そんな時、たまたま観ていたテレビ番組で、「人間のひらめき」に関する特集が流れていました。最新科学によれば、なんと1日に2~3時間は何も考えない時間が「ひらめき」につながりやすいという結果が示されていました。その理由は、考えないことが、頭の中にある一見関係のない記憶同士を結びつけて、新しいアイデアなどにつながるからだそうです。

では、忙しない現代社会において、何も考えない時間を設けるにはどうすればよいのだろうか。そう思っていると、とても簡単な方法が紹介されていました。

それは、散歩です。外の景色を眺めながらゆったりと歩くことが、ひらめきには有効だそうで、番組内でもある研究者が定期的に散歩する時間を大切にしていることを紹介していました。

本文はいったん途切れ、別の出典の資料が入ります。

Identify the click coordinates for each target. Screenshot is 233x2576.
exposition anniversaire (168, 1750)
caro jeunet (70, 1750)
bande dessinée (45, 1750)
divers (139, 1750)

よくよく考えてみれば、人が何かを考えて煮詰まる時に、体を動かしたり、他のことに集中することで問題を打開することは、昔からよくある話です。

 

ある禅僧にこんなエピソードがあります。

香厳智閑(きょうげんちかん。?~898)という中国僧が、かつて悟りを求めて一生懸命修行に励んでいました。とても聡明で、博識な方で知られていました。しかし、いくら学びを深めても、悟ることができませんでした。香厳禅師は自らに絶望して悟ることを諦め、「絵に描いた餅では飢えをしのげない」と、それまで集めていた、大切な書籍を全て焼き払ってしまいました。

時は経ち、草の庵を結んでいた香厳禅師は庭掃除をしていました。すると、たまたま持っていた箒が小石を掃き飛ばし、その小石が近くにあった竹にぶつかりました。そのぶつかった音を聞いて、香厳禅師はたちまち悟ったというのです。

このお話では、香厳禅師が自然の声という真理を聞いたから悟ったと言われています。しかし大事なのは、それ以前に真剣に悩んだということ、そしてその悩みを諦めることで初めて気づいた事実だということです。もしそうでなければ、私たちはいつも自然の声を聞いて、悟ることができるはずです。

そして、「諦める」という言葉には「もう希望がないと断念すること」という意味で捉えられますが、仏教的には「明らかにすること」という意味があります。ひらめきという名の気づきは、まさに悩み抜いた結果、自ずと明らかになったことなのです。

 

「時には諦めが肝心」

悩み抜いて問題を一度放っておく余裕が、今の私たちに必要なのかもしれません。